What is needed >> Copy out, from the data below, each line in which the word "Opens" occurs.

Data >>
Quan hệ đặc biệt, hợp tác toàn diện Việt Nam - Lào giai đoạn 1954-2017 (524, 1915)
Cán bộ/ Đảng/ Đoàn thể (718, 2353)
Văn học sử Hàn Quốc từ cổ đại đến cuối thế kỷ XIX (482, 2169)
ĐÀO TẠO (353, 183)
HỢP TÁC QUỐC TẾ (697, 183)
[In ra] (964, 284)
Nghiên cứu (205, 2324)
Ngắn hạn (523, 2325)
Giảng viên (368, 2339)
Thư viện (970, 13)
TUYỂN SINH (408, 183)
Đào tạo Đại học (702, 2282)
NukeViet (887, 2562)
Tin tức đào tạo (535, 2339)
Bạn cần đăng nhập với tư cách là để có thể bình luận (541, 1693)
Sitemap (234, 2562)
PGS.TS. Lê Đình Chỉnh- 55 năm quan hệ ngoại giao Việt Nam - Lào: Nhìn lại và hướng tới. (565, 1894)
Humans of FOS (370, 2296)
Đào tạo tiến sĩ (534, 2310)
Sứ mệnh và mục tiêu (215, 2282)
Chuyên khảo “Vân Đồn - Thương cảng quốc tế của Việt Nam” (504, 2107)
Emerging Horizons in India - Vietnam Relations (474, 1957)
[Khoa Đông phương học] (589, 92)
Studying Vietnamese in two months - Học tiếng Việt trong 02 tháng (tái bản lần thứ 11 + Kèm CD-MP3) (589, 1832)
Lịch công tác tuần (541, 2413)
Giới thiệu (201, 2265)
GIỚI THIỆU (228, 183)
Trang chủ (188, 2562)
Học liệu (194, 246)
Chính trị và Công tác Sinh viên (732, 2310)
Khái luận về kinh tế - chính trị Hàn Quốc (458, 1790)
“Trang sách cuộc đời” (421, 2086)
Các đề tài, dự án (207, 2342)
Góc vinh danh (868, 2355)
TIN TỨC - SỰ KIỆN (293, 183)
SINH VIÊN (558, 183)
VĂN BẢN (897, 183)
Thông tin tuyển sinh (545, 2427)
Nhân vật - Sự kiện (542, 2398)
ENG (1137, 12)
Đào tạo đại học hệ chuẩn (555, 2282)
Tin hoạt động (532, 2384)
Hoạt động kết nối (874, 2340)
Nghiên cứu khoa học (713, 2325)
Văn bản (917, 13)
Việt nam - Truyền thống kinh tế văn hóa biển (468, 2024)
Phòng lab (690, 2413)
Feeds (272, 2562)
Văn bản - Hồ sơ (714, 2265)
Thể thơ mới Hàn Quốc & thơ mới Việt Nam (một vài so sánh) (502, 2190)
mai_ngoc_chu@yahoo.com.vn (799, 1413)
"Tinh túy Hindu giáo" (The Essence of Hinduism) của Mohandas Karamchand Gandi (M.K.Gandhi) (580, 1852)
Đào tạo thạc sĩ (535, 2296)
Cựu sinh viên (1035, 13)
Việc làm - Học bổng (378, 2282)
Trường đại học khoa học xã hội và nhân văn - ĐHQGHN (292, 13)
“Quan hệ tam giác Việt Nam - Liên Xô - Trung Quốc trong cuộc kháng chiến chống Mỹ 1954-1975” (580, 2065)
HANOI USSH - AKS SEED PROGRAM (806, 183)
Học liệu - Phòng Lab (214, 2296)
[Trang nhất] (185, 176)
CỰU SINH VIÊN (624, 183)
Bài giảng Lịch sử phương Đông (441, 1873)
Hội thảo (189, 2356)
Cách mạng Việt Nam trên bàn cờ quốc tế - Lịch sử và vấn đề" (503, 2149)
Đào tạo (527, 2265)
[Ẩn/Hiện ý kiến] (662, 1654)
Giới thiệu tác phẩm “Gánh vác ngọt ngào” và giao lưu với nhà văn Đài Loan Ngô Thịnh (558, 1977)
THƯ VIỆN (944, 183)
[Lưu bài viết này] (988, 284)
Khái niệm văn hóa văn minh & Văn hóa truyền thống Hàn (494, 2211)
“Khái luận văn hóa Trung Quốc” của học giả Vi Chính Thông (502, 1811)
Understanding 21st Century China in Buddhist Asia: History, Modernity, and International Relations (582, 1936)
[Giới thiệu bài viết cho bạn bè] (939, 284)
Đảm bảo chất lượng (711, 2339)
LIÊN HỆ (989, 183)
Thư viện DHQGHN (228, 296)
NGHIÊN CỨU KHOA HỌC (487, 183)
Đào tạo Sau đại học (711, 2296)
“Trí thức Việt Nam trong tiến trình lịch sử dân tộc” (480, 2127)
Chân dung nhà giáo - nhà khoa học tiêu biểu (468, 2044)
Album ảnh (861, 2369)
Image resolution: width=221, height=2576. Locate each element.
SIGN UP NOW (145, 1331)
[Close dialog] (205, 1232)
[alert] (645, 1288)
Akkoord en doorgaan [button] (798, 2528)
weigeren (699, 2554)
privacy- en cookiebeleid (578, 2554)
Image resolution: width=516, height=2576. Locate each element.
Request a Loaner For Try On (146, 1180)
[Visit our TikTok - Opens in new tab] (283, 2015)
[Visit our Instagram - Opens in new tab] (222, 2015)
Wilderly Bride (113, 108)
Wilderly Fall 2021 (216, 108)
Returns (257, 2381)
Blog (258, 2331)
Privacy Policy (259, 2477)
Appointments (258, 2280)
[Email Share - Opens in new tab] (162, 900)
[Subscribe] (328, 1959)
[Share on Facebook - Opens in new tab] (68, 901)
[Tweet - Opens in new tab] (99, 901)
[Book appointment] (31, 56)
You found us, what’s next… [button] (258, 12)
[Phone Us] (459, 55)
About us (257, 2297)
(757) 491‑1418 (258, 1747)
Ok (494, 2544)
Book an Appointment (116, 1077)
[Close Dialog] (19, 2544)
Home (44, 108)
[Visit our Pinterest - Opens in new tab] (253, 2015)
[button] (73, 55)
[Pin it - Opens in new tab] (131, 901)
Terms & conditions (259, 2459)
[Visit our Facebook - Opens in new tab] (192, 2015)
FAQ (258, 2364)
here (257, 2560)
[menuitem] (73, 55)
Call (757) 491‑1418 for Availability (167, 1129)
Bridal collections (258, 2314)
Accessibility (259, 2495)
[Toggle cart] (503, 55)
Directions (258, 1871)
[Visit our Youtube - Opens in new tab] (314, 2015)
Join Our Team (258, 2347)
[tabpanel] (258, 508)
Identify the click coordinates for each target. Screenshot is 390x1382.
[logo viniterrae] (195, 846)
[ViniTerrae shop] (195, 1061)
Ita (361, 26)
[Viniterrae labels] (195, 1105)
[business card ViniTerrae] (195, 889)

Expected answer >>
[Visit our TikTok - Opens in new tab] (283, 2015)
[Visit our Instagram - Opens in new tab] (222, 2015)
[Email Share - Opens in new tab] (162, 900)
[Share on Facebook - Opens in new tab] (68, 901)
[Tweet - Opens in new tab] (99, 901)
[Visit our Pinterest - Opens in new tab] (253, 2015)
[Pin it - Opens in new tab] (131, 901)
[Visit our Facebook - Opens in new tab] (192, 2015)
[Visit our Youtube - Opens in new tab] (314, 2015)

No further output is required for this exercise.